## BEGIN Entries

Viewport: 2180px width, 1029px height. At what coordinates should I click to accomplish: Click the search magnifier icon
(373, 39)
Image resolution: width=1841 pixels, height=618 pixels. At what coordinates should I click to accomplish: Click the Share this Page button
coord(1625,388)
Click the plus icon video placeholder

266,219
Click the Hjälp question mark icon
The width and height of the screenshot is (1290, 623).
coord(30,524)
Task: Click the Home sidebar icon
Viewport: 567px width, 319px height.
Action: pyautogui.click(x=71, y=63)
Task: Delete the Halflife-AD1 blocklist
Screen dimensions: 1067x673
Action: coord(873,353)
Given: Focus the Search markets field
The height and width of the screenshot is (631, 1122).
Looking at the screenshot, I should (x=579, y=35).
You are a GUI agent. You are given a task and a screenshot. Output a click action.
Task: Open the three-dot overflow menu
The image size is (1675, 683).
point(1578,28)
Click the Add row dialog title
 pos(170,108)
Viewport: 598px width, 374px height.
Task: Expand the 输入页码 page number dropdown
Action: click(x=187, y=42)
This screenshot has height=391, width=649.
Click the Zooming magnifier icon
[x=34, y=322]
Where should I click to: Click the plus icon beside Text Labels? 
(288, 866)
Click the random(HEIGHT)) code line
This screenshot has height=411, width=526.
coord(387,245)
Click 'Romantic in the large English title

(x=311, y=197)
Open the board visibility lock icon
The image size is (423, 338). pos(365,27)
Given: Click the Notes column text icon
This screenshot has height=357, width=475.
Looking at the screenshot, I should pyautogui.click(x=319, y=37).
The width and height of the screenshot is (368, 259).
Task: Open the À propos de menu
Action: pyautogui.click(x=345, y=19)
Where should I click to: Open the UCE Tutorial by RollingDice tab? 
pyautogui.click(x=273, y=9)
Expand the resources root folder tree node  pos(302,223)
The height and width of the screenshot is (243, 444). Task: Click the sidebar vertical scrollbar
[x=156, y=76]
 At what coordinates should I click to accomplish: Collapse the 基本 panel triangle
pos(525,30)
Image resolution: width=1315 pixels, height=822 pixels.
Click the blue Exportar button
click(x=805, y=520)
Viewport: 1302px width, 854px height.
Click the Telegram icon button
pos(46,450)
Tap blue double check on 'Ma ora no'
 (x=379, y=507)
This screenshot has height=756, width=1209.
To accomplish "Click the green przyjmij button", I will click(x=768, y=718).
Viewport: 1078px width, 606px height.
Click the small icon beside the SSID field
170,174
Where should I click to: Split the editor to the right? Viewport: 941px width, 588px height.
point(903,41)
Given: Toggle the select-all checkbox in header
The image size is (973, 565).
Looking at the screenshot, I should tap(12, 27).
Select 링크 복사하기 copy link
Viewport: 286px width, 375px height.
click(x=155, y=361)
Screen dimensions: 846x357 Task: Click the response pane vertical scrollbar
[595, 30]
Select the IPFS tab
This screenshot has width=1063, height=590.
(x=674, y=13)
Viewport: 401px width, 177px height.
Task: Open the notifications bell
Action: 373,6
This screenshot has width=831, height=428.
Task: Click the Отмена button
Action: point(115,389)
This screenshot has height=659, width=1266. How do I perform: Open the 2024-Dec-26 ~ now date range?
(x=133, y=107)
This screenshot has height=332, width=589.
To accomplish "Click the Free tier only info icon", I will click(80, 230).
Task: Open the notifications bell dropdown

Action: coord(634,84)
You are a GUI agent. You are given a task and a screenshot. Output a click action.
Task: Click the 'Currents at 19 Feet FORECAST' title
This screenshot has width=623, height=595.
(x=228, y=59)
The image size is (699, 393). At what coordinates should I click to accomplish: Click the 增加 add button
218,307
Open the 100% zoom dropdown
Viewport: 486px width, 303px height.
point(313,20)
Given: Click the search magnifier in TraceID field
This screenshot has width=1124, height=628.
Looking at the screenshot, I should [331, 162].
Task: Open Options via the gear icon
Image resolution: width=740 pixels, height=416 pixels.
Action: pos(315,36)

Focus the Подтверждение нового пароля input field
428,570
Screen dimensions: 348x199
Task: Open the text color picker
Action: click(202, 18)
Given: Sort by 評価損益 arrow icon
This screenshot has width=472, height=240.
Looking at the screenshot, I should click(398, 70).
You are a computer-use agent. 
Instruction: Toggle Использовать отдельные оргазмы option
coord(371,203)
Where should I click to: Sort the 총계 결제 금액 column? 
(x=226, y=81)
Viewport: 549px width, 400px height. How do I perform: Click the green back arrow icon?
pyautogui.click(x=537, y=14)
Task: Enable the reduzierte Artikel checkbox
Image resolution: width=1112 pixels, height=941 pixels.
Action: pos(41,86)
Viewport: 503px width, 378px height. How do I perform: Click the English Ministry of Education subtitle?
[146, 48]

## END Entries

• Written exercise:
Render every line of the listing above as a JSON list of strings, one string per line, leaving out blank lines.

• Written answer:
[
  "Viewport: 2180px width, 1029px height. At what coordinates should I click to accomplish: Click the search magnifier icon",
  "(373, 39)",
  "Image resolution: width=1841 pixels, height=618 pixels. At what coordinates should I click to accomplish: Click the Share this Page button",
  "coord(1625,388)",
  "Click the plus icon video placeholder",
  "266,219",
  "Click the Hjälp question mark icon",
  "The width and height of the screenshot is (1290, 623).",
  "coord(30,524)",
  "Task: Click the Home sidebar icon",
  "Viewport: 567px width, 319px height.",
  "Action: pyautogui.click(x=71, y=63)",
  "Task: Delete the Halflife-AD1 blocklist",
  "Screen dimensions: 1067x673",
  "Action: coord(873,353)",
  "Given: Focus the Search markets field",
  "The height and width of the screenshot is (631, 1122).",
  "Looking at the screenshot, I should (x=579, y=35).",
  "You are a GUI agent. You are given a task and a screenshot. Output a click action.",
  "Task: Open the three-dot overflow menu",
  "The image size is (1675, 683).",
  "point(1578,28)",
  "Click the Add row dialog title",
  " pos(170,108)",
  "Viewport: 598px width, 374px height.",
  "Task: Expand the 输入页码 page number dropdown",
  "Action: click(x=187, y=42)",
  "This screenshot has height=391, width=649.",
  "Click the Zooming magnifier icon",
  "[x=34, y=322]",
  "Where should I click to: Click the plus icon beside Text Labels? ",
  "(288, 866)",
  "Click the random(HEIGHT)) code line",
  "This screenshot has height=411, width=526.",
  "coord(387,245)",
  "Click 'Romantic in the large English title",
  "(x=311, y=197)",
  "Open the board visibility lock icon",
  "The image size is (423, 338). pos(365,27)",
  "Given: Click the Notes column text icon",
  "This screenshot has height=357, width=475.",
  "Looking at the screenshot, I should pyautogui.click(x=319, y=37).",
  "The width and height of the screenshot is (368, 259).",
  "Task: Open the À propos de menu",
  "Action: pyautogui.click(x=345, y=19)",
  "Where should I click to: Open the UCE Tutorial by RollingDice tab? ",
  "pyautogui.click(x=273, y=9)",
  "Expand the resources root folder tree node  pos(302,223)",
  "The height and width of the screenshot is (243, 444). Task: Click the sidebar vertical scrollbar",
  "[x=156, y=76]",
  " At what coordinates should I click to accomplish: Collapse the 基本 panel triangle",
  "pos(525,30)",
  "Image resolution: width=1315 pixels, height=822 pixels.",
  "Click the blue Exportar button",
  "click(x=805, y=520)",
  "Viewport: 1302px width, 854px height.",
  "Click the Telegram icon button",
  "pos(46,450)",
  "Tap blue double check on 'Ma ora no'",
  " (x=379, y=507)",
  "This screenshot has height=756, width=1209.",
  "To accomplish \"Click the green przyjmij button\", I will click(x=768, y=718).",
  "Viewport: 1078px width, 606px height.",
  "Click the small icon beside the SSID field",
  "170,174",
  "Where should I click to: Split the editor to the right? Viewport: 941px width, 588px height.",
  "point(903,41)",
  "Given: Toggle the select-all checkbox in header",
  "The image size is (973, 565).",
  "Looking at the screenshot, I should tap(12, 27).",
  "Select 링크 복사하기 copy link",
  "Viewport: 286px width, 375px height.",
  "click(x=155, y=361)",
  "Screen dimensions: 846x357 Task: Click the response pane vertical scrollbar",
  "[595, 30]",
  "Select the IPFS tab",
  "This screenshot has width=1063, height=590.",
  "(x=674, y=13)",
  "Viewport: 401px width, 177px height.",
  "Task: Open the notifications bell",
  "Action: 373,6",
  "This screenshot has width=831, height=428.",
  "Task: Click the Отмена button",
  "Action: point(115,389)",
  "This screenshot has height=659, width=1266. How do I perform: Open the 2024-Dec-26 ~ now date range?",
  "(x=133, y=107)",
  "This screenshot has height=332, width=589.",
  "To accomplish \"Click the Free tier only info icon\", I will click(80, 230).",
  "Task: Open the notifications bell dropdown",
  "Action: coord(634,84)",
  "You are a GUI agent. You are given a task and a screenshot. Output a click action.",
  "Task: Click the 'Currents at 19 Feet FORECAST' title",
  "This screenshot has width=623, height=595.",
  "(x=228, y=59)",
  "The image size is (699, 393). At what coordinates should I click to accomplish: Click the 增加 add button",
  "218,307",
  "Open the 100% zoom dropdown",
  "Viewport: 486px width, 303px height.",
  "point(313,20)",
  "Given: Click the search magnifier in TraceID field",
  "This screenshot has width=1124, height=628.",
  "Looking at the screenshot, I should [331, 162].",
  "Task: Open Options via the gear icon",
  "Image resolution: width=740 pixels, height=416 pixels.",
  "Action: pos(315,36)",
  "Focus the Подтверждение нового пароля input field",
  "428,570",
  "Screen dimensions: 348x199",
  "Task: Open the text color picker",
  "Action: click(202, 18)",
  "Given: Sort by 評価損益 arrow icon",
  "This screenshot has width=472, height=240.",
  "Looking at the screenshot, I should click(398, 70).",
  "You are a computer-use agent. ",
  "Instruction: Toggle Использовать отдельные оргазмы option",
  "coord(371,203)",
  "Where should I click to: Sort the 총계 결제 금액 column? ",
  "(x=226, y=81)",
  "Viewport: 549px width, 400px height. How do I perform: Click the green back arrow icon?",
  "pyautogui.click(x=537, y=14)",
  "Task: Enable the reduzierte Artikel checkbox",
  "Image resolution: width=1112 pixels, height=941 pixels.",
  "Action: pos(41,86)",
  "Viewport: 503px width, 378px height. How do I perform: Click the English Ministry of Education subtitle?",
  "[146, 48]"
]